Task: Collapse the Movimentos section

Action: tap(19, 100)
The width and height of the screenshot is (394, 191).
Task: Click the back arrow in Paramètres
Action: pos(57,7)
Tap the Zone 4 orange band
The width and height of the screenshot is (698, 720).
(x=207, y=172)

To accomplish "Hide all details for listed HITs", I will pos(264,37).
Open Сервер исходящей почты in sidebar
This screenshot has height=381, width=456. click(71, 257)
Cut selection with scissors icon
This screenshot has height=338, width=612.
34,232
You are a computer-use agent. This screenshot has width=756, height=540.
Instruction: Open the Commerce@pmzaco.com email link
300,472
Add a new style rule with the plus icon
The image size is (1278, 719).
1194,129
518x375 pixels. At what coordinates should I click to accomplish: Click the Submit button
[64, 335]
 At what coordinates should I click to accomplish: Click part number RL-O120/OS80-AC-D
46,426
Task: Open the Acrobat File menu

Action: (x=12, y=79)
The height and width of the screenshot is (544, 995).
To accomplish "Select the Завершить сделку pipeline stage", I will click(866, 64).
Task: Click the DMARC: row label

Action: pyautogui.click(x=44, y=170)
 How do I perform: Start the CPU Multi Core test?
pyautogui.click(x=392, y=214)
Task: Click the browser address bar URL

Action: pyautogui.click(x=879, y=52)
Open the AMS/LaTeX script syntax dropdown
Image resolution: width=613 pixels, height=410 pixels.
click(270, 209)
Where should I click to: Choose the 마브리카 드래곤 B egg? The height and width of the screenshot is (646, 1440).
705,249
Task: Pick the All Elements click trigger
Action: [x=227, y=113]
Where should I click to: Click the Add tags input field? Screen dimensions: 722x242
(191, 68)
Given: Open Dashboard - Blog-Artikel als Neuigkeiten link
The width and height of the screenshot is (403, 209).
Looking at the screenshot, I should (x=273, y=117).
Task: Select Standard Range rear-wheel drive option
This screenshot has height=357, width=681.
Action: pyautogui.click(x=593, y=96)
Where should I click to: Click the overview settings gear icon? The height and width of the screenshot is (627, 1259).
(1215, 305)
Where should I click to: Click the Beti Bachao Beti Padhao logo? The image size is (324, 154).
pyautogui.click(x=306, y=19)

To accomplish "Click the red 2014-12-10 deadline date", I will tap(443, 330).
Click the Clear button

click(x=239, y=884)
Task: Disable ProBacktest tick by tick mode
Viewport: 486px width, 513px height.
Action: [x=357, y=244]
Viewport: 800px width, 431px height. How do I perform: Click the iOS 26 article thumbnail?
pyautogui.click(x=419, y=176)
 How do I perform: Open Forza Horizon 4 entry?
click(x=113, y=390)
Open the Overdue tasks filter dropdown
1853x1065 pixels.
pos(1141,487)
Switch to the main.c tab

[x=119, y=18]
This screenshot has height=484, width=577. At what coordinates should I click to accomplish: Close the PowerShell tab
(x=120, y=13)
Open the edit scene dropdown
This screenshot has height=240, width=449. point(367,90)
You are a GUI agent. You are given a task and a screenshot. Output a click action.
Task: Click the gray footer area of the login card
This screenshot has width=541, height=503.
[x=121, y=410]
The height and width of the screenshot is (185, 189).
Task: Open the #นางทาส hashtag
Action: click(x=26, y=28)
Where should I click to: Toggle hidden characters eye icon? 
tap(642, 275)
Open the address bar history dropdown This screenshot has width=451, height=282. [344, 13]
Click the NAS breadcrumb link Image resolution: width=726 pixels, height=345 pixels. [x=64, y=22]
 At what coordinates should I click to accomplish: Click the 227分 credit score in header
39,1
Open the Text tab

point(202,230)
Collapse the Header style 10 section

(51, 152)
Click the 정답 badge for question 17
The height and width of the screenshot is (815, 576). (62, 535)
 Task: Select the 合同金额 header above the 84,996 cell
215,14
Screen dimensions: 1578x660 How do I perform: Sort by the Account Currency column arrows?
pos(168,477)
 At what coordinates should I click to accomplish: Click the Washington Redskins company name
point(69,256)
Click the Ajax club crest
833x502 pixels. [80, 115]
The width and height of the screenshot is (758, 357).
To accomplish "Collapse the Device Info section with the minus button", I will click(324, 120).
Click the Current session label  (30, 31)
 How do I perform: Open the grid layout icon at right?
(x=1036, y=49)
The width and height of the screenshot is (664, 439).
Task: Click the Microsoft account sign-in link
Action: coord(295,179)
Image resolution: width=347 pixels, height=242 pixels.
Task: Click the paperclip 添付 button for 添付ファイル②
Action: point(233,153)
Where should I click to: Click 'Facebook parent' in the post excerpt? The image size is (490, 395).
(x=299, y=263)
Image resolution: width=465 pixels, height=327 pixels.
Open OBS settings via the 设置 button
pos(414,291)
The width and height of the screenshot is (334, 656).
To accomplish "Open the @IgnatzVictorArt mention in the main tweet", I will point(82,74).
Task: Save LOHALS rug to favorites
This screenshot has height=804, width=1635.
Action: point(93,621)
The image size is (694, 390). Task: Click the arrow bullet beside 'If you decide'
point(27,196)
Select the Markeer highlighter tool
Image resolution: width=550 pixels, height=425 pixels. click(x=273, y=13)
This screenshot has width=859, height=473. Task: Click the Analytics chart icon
========================================================================
WORK TO COMPLETE: Count every line above that holds the string "agent" and give the total, nothing more.

SOLUTION TO THE PROBLEM: 2